The obvious alignment of Jesse (Martin Edwards) with the cause is here rejected. He’s a contemplative and thoughtful young black writer who can understand, almost, why people become embroiled in protests and campaigns, but political activism in simply not his thing. This is despite having been brought up in the south as a Baptist, the denomination that gave rise to Martin Luther King Jr. His parents embrace the happy-clappy form of Christian devotion, but he has no time for anything to do with their faith. He is immersed in his academic studies and enjoys the seclusion of the flat in which he can focus on his current project. Neil (Max Sterne), on the other hand, is a somewhat guilt-ridden young white man from a privileged background with very wealthy parents who paid for his exclusive education. He finds it difficult to understand Jesse’s position, but is not prepared to compromise on his commitment to attending protests in support of BLM. Their different temperaments and backgrounds inevitably make for upheavals in a relationship they both want to make work.

Apparently when the play opened in San Francisco in 2017, it received rave reviews and that appreciation has been sustained throughout it revivals across the USA. Acclaim on this side of the Pond is likely to be more muted.

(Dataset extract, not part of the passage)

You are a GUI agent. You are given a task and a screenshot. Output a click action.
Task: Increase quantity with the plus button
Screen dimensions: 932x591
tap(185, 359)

The play embraces some traditional narrative devices in a non-linear structure with flashbacks. At times these introduce an element of confusion as to where and with whom events are happening. The opening scene becomes a motif of words and movement that (unnecessarily) appears three times during the play and it doesn’t take a great deal of perception to work out the tragic ending from its first presentation. Hence there is a level of predictability about the entire plot. We hear Jesse’s refrain, “I’m the nicest person I know” a couple of times, introducing a level of narcissism that questions how anyone could ever live up to being his boyfriend. If we are in any doubt about the basis for his having a white partner he explains that black men have never learned how to be “soft”. Really? All black men? What that generalisation means is that he’s never found a black man as soft as himself, (and Edwards plays it very softly) but then Neil is hardly a prime example of gentleness. All white men are not “soft”.

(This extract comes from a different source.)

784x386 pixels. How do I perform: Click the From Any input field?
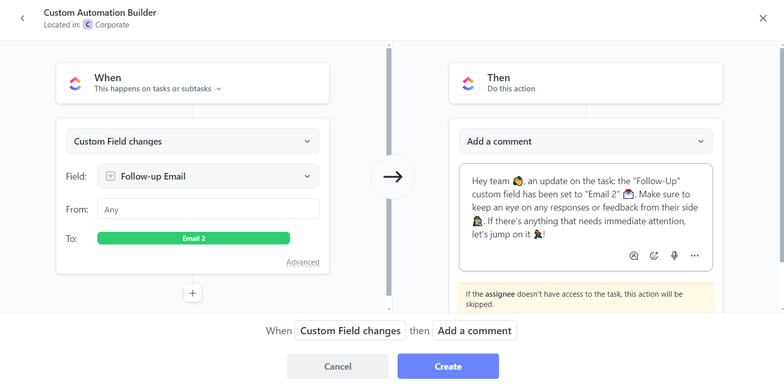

The multiple scenes and locations make for much reorganising of the two large rather grubby-looking uncovered foam cuboids, on which you really wouldn’t want to have sex, but they do. The room is a standard home office where Jesse works on his laptop. It’s a suitably functional set from Isabella Van Braeckel that is enhanced by a lighting design by Chuma Emembolu who collaborated with Director Peter Cieply on the sound. Cieply makes good use of the limited stage space, but it’s surprising that in the tight confines of this cosy theatre the characters seems so distant. There’s a feeling that something is not right between Edwards and Sterne and their lack of chemistry makes emotional engagement difficult. They are not helped by trying to work in “American” accents, which sound bland and unconnected to any identifiable part of the country.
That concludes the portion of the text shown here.